══ Entries provided

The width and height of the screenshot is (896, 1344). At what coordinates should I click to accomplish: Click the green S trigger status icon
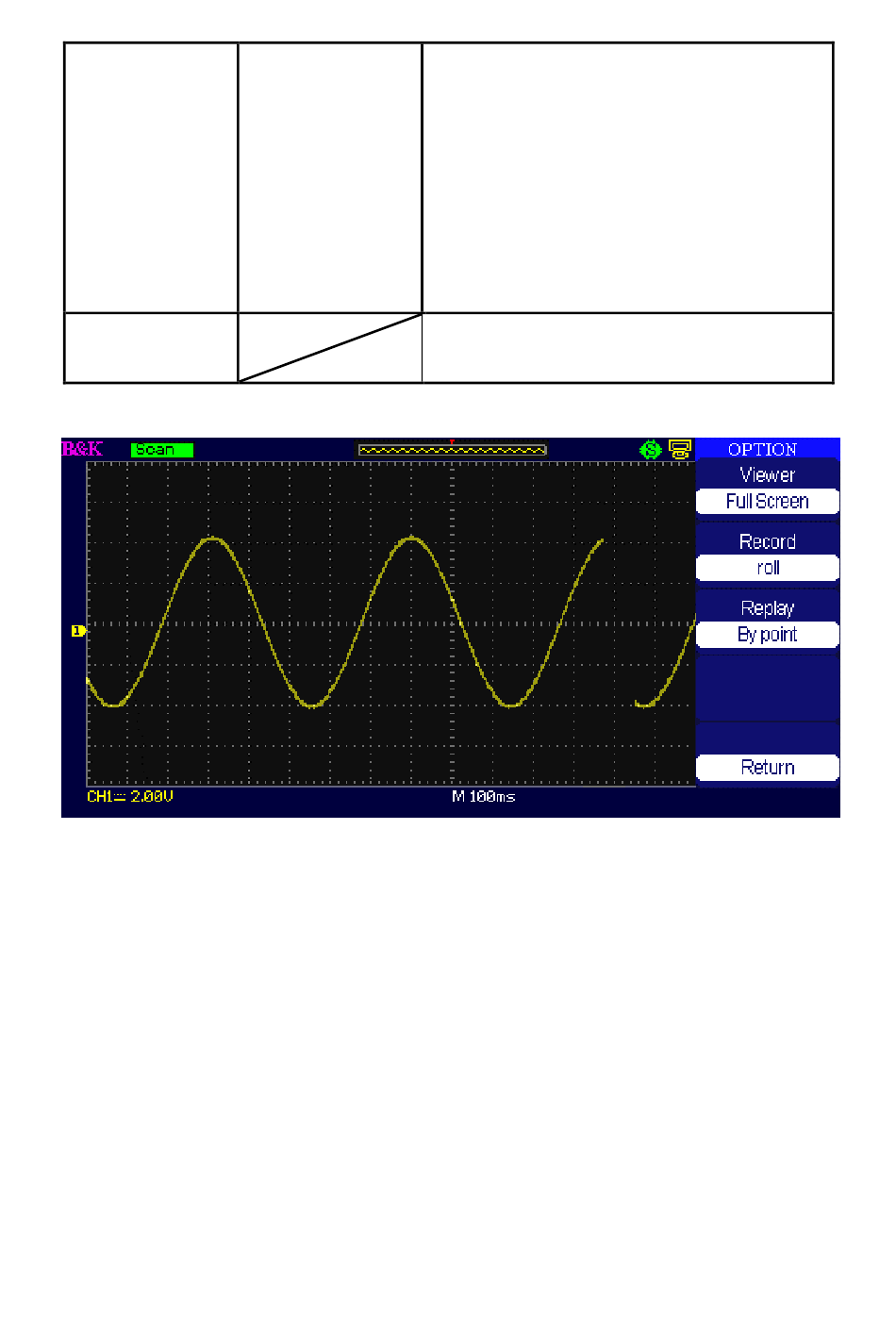pyautogui.click(x=650, y=450)
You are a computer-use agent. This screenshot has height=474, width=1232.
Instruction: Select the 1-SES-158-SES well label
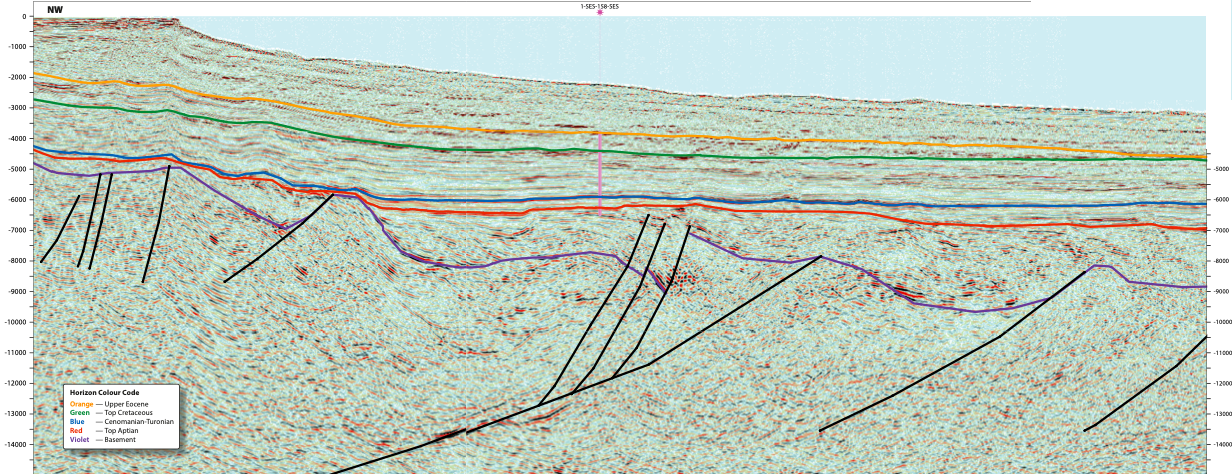click(600, 5)
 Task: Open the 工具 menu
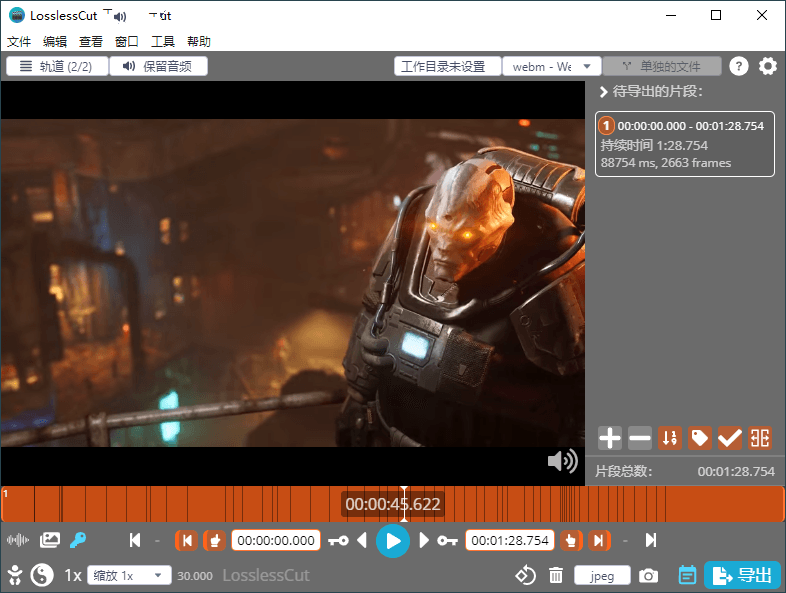(x=163, y=42)
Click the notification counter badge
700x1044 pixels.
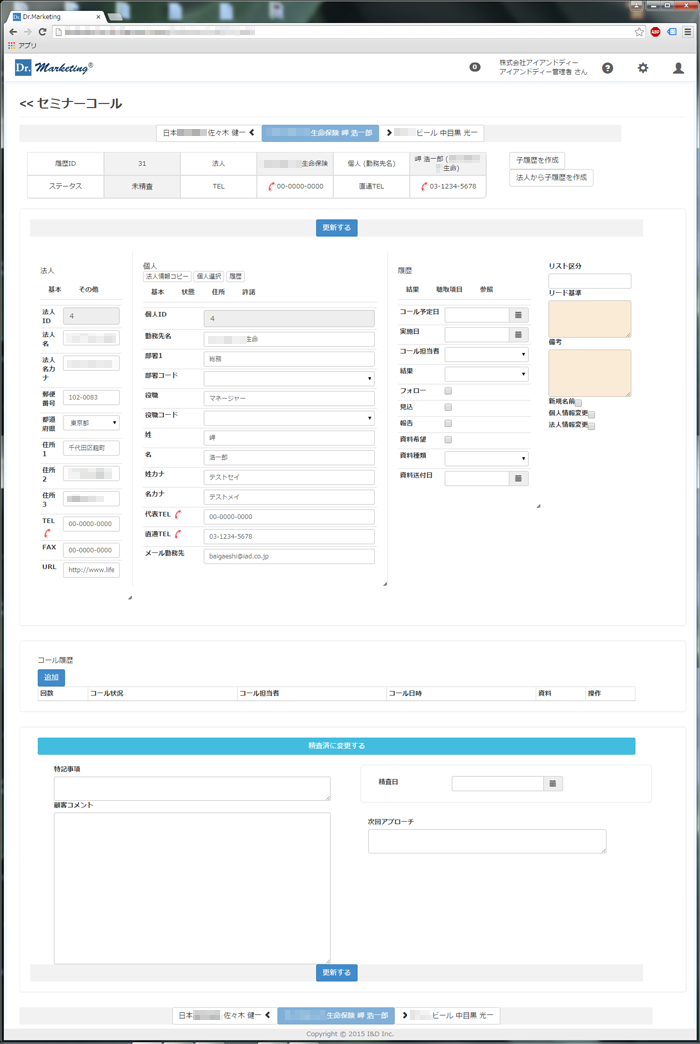(475, 67)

════

■ What to do
Using the records above, extract exactly and only the lines from the one with "Task: Open the 工具 menu" through the final line, inclusive, leaving out pictures.

■ Answer space
 Task: Open the 工具 menu
(x=163, y=42)
Click the notification counter badge
700x1044 pixels.
(475, 67)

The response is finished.